ENTRIES SUPPLIED:
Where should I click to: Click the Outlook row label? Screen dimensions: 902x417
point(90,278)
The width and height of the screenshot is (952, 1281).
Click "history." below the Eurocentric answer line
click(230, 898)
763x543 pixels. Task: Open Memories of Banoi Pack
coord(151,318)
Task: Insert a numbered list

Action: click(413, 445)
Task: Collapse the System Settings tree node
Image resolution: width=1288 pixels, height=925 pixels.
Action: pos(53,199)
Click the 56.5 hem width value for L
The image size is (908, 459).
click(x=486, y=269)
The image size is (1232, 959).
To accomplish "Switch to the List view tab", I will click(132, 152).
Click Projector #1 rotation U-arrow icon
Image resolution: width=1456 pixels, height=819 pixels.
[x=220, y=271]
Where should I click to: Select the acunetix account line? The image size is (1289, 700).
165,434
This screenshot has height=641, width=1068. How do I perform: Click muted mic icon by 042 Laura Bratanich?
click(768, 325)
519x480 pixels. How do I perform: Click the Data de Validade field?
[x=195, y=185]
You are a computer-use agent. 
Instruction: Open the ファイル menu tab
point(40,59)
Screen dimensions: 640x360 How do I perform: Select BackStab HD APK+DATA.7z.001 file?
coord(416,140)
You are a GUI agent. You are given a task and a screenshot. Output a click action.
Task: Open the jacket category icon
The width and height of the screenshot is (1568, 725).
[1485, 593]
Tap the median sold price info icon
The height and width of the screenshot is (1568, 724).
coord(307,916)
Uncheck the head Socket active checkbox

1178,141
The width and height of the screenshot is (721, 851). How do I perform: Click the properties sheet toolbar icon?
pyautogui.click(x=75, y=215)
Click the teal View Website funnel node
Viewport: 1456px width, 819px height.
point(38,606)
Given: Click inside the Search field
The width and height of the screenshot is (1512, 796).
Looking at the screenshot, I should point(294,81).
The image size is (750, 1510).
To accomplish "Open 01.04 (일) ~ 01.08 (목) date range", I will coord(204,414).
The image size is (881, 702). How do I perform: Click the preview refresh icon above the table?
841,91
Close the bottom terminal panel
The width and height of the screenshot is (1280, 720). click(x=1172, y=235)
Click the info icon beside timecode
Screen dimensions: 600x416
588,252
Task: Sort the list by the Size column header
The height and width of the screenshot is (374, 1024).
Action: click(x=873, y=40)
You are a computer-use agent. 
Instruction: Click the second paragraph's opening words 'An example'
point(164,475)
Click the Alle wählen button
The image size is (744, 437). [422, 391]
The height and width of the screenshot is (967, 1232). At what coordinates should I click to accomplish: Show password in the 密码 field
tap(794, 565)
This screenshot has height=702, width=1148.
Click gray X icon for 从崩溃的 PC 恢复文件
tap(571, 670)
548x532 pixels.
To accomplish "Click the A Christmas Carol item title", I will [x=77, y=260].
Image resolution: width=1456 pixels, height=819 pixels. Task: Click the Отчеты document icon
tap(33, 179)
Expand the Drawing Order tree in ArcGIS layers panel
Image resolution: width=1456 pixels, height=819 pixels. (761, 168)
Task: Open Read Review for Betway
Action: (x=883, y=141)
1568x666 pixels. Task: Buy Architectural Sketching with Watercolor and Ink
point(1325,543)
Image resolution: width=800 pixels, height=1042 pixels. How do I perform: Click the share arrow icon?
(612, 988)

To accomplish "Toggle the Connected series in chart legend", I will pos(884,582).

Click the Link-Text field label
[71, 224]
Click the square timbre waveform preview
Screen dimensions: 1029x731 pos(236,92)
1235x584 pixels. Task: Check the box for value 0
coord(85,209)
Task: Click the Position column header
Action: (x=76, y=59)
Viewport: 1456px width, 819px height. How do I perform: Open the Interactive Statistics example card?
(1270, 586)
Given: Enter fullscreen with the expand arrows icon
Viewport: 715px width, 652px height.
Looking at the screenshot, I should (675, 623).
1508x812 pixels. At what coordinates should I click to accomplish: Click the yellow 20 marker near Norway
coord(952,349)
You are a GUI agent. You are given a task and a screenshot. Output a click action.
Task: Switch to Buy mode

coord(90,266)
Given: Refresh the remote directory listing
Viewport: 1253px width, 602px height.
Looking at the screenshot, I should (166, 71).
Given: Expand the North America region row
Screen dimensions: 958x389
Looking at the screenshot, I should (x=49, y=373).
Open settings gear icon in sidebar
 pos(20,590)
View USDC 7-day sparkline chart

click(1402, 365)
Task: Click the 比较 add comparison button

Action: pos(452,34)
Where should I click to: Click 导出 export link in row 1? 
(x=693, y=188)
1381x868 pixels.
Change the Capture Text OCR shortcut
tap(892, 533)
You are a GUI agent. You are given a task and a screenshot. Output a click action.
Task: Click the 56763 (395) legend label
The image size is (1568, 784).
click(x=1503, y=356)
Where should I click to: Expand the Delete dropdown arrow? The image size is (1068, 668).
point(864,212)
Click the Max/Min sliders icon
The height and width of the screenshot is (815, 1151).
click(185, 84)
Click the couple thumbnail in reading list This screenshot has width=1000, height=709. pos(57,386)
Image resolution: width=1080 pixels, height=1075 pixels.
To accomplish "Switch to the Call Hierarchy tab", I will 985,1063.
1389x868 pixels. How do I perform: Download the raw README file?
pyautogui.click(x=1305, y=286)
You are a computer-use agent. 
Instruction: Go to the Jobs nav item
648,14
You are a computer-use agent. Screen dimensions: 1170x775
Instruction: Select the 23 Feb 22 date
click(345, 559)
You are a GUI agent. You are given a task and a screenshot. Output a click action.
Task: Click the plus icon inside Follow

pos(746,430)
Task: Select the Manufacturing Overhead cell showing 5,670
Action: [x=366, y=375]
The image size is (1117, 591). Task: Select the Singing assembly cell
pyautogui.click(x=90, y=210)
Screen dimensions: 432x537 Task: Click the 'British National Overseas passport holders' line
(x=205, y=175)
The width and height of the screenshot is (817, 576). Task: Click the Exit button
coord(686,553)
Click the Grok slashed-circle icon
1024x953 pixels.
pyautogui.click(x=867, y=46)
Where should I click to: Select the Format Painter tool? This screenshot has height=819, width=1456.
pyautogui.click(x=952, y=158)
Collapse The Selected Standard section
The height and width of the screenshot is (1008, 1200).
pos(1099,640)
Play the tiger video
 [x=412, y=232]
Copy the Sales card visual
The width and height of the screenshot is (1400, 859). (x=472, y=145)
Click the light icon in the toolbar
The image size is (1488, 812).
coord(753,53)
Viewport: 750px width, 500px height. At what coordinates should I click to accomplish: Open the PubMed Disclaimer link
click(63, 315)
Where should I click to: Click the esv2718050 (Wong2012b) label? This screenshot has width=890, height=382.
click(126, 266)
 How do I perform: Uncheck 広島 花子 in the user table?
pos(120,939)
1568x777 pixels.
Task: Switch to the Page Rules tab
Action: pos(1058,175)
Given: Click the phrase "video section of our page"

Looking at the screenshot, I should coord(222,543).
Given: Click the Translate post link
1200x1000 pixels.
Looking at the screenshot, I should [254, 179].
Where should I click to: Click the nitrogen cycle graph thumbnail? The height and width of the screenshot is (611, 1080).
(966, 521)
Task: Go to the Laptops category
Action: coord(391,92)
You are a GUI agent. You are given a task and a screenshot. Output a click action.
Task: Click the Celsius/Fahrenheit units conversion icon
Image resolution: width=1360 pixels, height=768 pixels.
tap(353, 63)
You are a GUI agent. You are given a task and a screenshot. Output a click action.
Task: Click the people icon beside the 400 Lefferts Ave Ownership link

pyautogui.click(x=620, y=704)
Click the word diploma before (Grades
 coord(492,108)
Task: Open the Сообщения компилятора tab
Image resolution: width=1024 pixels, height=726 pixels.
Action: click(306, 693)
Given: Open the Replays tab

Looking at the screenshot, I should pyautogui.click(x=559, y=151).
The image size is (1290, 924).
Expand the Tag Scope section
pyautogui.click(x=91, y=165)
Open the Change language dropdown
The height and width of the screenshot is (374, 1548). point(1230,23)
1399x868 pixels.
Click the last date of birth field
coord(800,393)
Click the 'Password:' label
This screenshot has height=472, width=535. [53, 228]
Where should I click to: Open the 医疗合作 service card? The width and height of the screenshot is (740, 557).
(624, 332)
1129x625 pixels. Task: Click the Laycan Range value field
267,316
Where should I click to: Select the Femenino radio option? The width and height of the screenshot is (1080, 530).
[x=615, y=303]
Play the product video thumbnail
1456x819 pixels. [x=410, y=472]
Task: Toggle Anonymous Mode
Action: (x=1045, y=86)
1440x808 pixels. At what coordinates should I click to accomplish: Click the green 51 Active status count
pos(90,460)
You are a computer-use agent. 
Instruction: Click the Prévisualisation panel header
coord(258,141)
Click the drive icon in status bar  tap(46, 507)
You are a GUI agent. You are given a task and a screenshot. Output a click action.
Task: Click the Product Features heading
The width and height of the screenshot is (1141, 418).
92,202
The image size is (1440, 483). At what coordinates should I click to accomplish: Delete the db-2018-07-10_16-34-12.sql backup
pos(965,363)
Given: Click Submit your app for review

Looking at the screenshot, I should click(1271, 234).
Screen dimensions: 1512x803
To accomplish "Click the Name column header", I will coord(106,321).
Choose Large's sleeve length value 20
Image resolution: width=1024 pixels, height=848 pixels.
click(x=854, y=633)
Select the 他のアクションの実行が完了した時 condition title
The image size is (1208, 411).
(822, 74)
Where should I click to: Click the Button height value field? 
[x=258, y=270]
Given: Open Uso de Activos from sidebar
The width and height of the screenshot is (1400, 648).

WHAT THE EXERCISE ASKS:
Copy out the material above word for word, everything from the line containing "Click the 56.5 hem width value for L" down to the line containing "I will coord(204,414).", with both of those lines included.

OUTPUT FOR THIS TASK:
Click the 56.5 hem width value for L
The image size is (908, 459).
click(x=486, y=269)
The image size is (1232, 959).
To accomplish "Switch to the List view tab", I will click(132, 152).
Click Projector #1 rotation U-arrow icon
Image resolution: width=1456 pixels, height=819 pixels.
[x=220, y=271]
Where should I click to: Select the acunetix account line? The image size is (1289, 700).
165,434
This screenshot has height=641, width=1068. How do I perform: Click muted mic icon by 042 Laura Bratanich?
click(768, 325)
519x480 pixels. How do I perform: Click the Data de Validade field?
[x=195, y=185]
You are a computer-use agent. 
Instruction: Open the ファイル menu tab
point(40,59)
Screen dimensions: 640x360 How do I perform: Select BackStab HD APK+DATA.7z.001 file?
coord(416,140)
You are a GUI agent. You are given a task and a screenshot. Output a click action.
Task: Open the jacket category icon
The width and height of the screenshot is (1568, 725).
[1485, 593]
Tap the median sold price info icon
The height and width of the screenshot is (1568, 724).
coord(307,916)
Uncheck the head Socket active checkbox

1178,141
The width and height of the screenshot is (721, 851). How do I perform: Click the properties sheet toolbar icon?
pyautogui.click(x=75, y=215)
Click the teal View Website funnel node
Viewport: 1456px width, 819px height.
point(38,606)
Given: Click inside the Search field
The width and height of the screenshot is (1512, 796).
Looking at the screenshot, I should point(294,81).
The image size is (750, 1510).
To accomplish "Open 01.04 (일) ~ 01.08 (목) date range", I will coord(204,414).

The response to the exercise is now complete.